この札は以前からあったが、沢蟹の姿は見かけなかった。ところが、この度、通りがかりに沢蟹のいるのを見かけた。小さいのと大きいのと、小さいのは今年生れた子蟹であろう。大きいのは棲み処の穴のところで溝に生えた苔を食べているようであった。子蟹は不釣り合いな大きさの実のようなものをどこかに運んでいる。ともに甲羅が水に濡れて艶やかに見えた。で、「やはり、いるんだ」と思い、カメラを出して写真に収めた。

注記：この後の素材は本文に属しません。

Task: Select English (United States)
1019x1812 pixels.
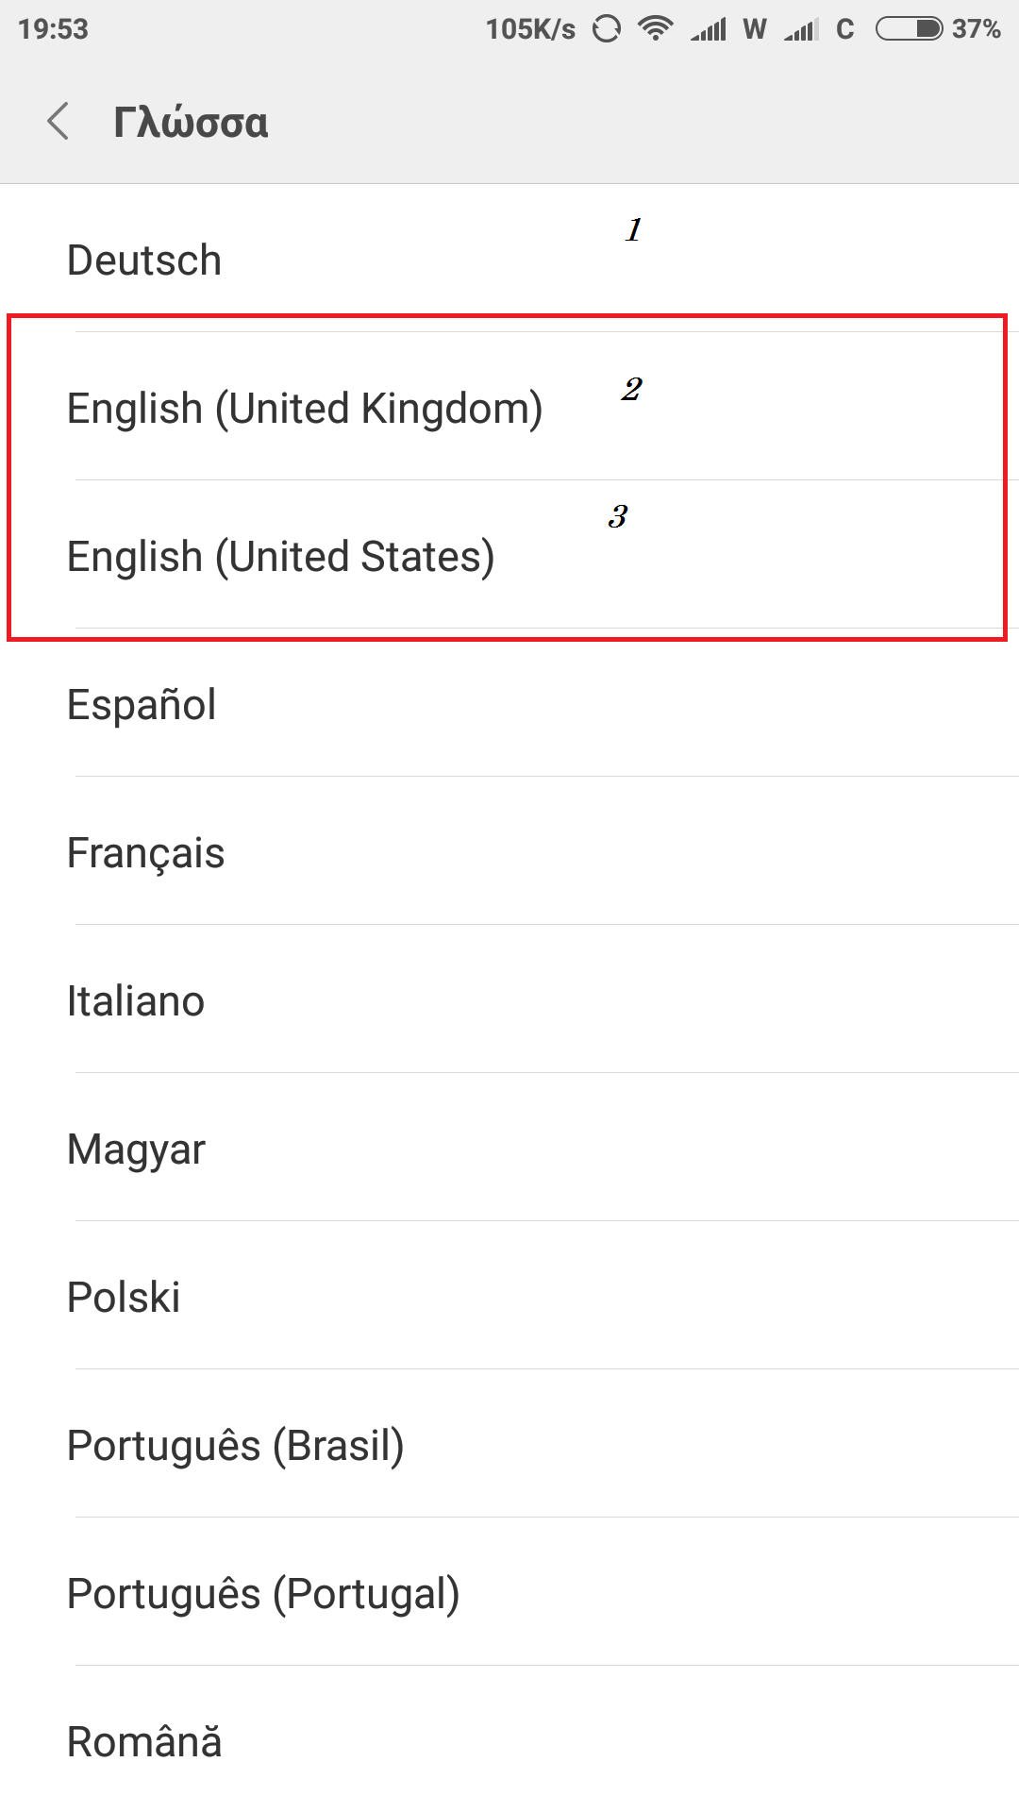Action: click(x=280, y=557)
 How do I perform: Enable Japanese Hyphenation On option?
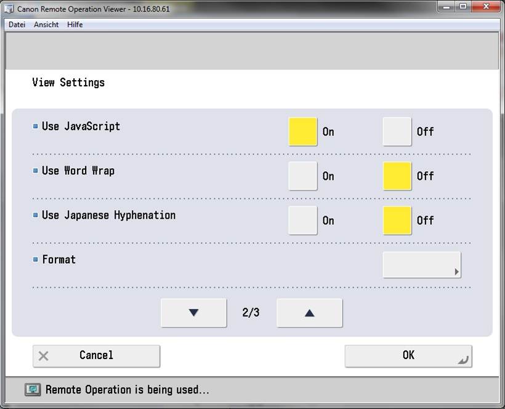tap(303, 221)
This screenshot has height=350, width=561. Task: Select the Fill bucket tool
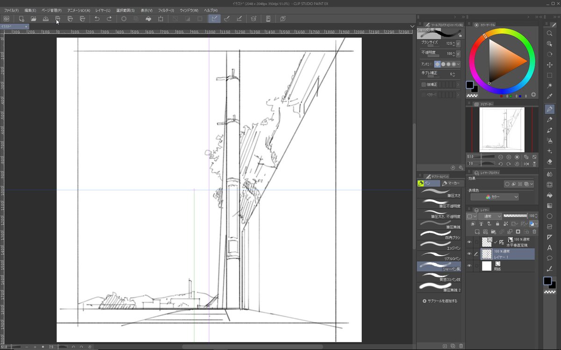tap(550, 195)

二月堂は十一面観音を本尊とする観音霊場で、欄干を廻らせた舞台があって、この舞台をお水取りの大松明が走ることで知られる。ほかにも観音霊場で欄干を廻らす舞台の設けられているお寺は京都の清水寺と初瀬の長谷寺がよく知られるところで、二月堂と同じく、山の斜面を利用して建てられている特徴がある。で、舞台が設けられているのであるが、舞台の下には水の湧くところがあって、小さな滝のあるのが共通点としてあげることが出来る。有名なのは清水寺の音羽の滝で、延命の御利益があると言われる名水として知られるが、二月堂にも存在する。滝というほどでもないが、芭蕉の「水取りや籠りの僧の沓の音」の句碑の裏手に龍王の滝と名のつく滝がある。
これは山から湧水しているからであるが、地下に水脈があることによる。二月堂では、修二会のお水取りのとき、舞台下方にある閼伽井屋の若狭井から汲み上げる香水を本尊の十一面観音に供えて法要を取り行う。この井に若狭と名がついているのは若狭国(福井県)の遠敷明神に通じる聖水であるという伝説によっている。言わば、二月堂の一帯には地下水脈があって、綺麗な水が湧き出るところということが出来る。

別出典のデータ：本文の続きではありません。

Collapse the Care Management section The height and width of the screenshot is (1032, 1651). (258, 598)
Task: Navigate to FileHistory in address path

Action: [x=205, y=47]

少し話が逸れたが、綺麗な水の環境に棲む沢蟹がいる溝はこの若狭井のすぐ近くで、石垣からいつも清らかな水が滲み出て、絶えず濡れている状態にある。この水によって沢蟹の好物である苔が生え、その上、溝には石垣が連なっているため、その石垣の穴が棲み処になって沢蟹の生存を可能にしている。思えば、この溝が沢蟹に適した環境の生活圏を提供していることになる。
石垣に掛けられた沢蟹保護の呼び掛けをする札を見ていると、沢蟹には平穏に暮らして行ける場所であるが、そこには難敵がいるというわけである。生きものというのは、人間でも同様であるが、住と食が適わなければならない。沢蟹にとって、この二月堂下の溝は、生きて行くうえに必要なこの蟹の住と食の条件を十分に満たしているということになる。
しかし、札は沢蟹にとって難敵がいることを指摘している。それがアライグマだというわけであるが、注意書きをよく読むと、アライグマは注意喚起の道具立てにほかならず、実のところは心ない者、即ち、人間に対して呼びかけていると知れる。言わば、沢蟹にとって一番の難敵はほかならぬ人間であるということになる。「どうか、捕らないでやってほしい」という切なる呼びかけが慈悲深い観音さまの膝元でなされている。で、この効用かどうかはわからないけれど、溝に沢蟹の姿が見られる。このような小さい生きものも、実は私たちの視野の中の大切な生きものである。沢蟹を見ながら思ったことではあった。写真は左から沢蟹の親と子。右端は石垣に掛けられた沢蟹の保護を訴える「お願い」。